Thank you very much for all the advice that could help me roud:. Here are more information about the aquarium condition.

It has been mentioned that the original photo is too saturated. It's because of the camera mode, not because I want to cover the algae which is less present.

Here I attach more photos in normal mode.

*About fertilizer dosing:*
I add every other day 2ml easylife profito, 2ml easylife fero, 2ml seachem flourish trace and *2ml seachem flourish phosphorus*. It is strange that the value of phosphorus in the water is zero (I use JBL tests that should be of good quality). However, I learned that the active substrate absorbs phosphorus into itself. So, I believe that phosphorus is present in the substrate.

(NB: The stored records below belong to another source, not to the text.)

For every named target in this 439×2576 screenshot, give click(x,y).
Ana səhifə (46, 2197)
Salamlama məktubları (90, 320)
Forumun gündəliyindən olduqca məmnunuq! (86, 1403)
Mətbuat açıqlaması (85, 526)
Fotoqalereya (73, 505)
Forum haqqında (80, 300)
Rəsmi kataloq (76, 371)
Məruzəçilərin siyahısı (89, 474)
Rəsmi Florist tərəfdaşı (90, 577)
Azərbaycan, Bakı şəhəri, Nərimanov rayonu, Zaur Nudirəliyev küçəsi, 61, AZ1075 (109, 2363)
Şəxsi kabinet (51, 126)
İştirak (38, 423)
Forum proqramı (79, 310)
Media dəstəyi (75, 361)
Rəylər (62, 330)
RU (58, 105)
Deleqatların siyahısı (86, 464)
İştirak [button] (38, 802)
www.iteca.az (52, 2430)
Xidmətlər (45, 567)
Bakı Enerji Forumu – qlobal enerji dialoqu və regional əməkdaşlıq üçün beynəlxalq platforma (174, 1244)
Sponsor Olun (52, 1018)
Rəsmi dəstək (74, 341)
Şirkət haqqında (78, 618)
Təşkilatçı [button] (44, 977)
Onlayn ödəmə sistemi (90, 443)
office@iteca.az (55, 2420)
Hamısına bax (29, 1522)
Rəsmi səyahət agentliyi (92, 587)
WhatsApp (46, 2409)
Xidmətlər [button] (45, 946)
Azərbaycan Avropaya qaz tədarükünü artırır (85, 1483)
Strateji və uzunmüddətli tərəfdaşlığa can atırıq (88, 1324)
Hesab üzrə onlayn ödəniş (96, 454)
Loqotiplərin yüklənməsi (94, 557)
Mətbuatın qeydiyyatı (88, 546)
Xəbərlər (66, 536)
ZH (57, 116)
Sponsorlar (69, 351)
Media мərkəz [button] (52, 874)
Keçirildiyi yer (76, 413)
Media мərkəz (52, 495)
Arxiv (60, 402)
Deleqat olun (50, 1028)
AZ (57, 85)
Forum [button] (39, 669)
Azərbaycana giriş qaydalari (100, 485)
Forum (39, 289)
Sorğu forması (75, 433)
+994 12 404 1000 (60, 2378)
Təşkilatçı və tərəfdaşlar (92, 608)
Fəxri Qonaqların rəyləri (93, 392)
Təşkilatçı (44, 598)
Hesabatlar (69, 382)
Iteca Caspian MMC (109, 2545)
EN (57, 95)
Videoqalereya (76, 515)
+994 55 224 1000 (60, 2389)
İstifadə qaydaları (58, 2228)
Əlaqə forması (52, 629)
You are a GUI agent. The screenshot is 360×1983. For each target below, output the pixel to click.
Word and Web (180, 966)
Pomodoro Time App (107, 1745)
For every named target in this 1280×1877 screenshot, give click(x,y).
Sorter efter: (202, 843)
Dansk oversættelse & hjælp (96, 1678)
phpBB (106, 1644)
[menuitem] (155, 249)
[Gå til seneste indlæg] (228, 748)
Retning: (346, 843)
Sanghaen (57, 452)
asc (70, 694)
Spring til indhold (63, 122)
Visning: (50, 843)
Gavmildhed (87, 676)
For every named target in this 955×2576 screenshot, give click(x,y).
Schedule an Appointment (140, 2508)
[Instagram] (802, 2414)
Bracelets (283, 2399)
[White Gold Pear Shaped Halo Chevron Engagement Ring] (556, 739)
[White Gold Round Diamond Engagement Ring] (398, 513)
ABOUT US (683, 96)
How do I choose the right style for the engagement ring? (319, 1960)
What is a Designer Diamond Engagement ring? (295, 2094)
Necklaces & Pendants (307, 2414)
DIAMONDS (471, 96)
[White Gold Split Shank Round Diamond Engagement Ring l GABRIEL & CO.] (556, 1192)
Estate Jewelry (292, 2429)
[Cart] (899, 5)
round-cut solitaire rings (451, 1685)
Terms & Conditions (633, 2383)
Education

*A few days ago I planted the plant cuttings again.* Here's the current photo. Now it looks nice, but I already have the experience that the plants will go up again. Alternatera has narrow leaves and is thin. It looks unhealthy and dwarfed:









closer look:









A few days ago I bought a *new second light*, I hope it will help to lighten the aquarium better, especially the edges (on this photo is Alternatera before cutting):









There is another problem I am struggling with. Some leaves of plants have small holes, gradually glassing and falling. This problem is primarily affecting Hygrophila corymbosa 'Stricta' and Hygrophila polysperma.

Hygrophila corymbosa 'Stricta':









Hygrophila polysperma:









Despite these problems, I am generally satisfied with the aquarium status. However, I try to have a healthy and prosperous aquarium and still learn. I believe there is a mistake somewhere and someone will help me find it.

:nerd:


----------



## livebearerlove (Aug 20, 2013)

@hunti
I find that for whatever reason my issues always stand from Potassium and Magnesium- rarely I find its calcium or pho. If your deficient, then try dosing them individually. But everything should be in proportion, providing more potassium will increase demand for all the other nutrients... vicious cycle. Im not informed on the easylife brand. I use Thrive/Flourish/Excel... and often end up using a bit of equilibrium as that pesky magnesium kicks my plants butts. I dose potassium (extra) separately at times when I notice leaf distress.


----------



## DaveKS (Apr 2, 2019)

One factor I can't find you mentioning anywhere is if you run CO2 on the tank?


----------



## varanidguy (Sep 8, 2017)

I will say that AR mini is a plant that I struggled to figure out in my tank. I had really bad luck with tissue cultures in the past, so I bought some submerged grown stuff from someone on this forum. It arrived healthy and happy, so I planted it and left it alone for a long time out of paranoia. 

After a long enough time, it was no longer mini, but that gave me lots of growth to harvest and maintain in the more typical AR mini look.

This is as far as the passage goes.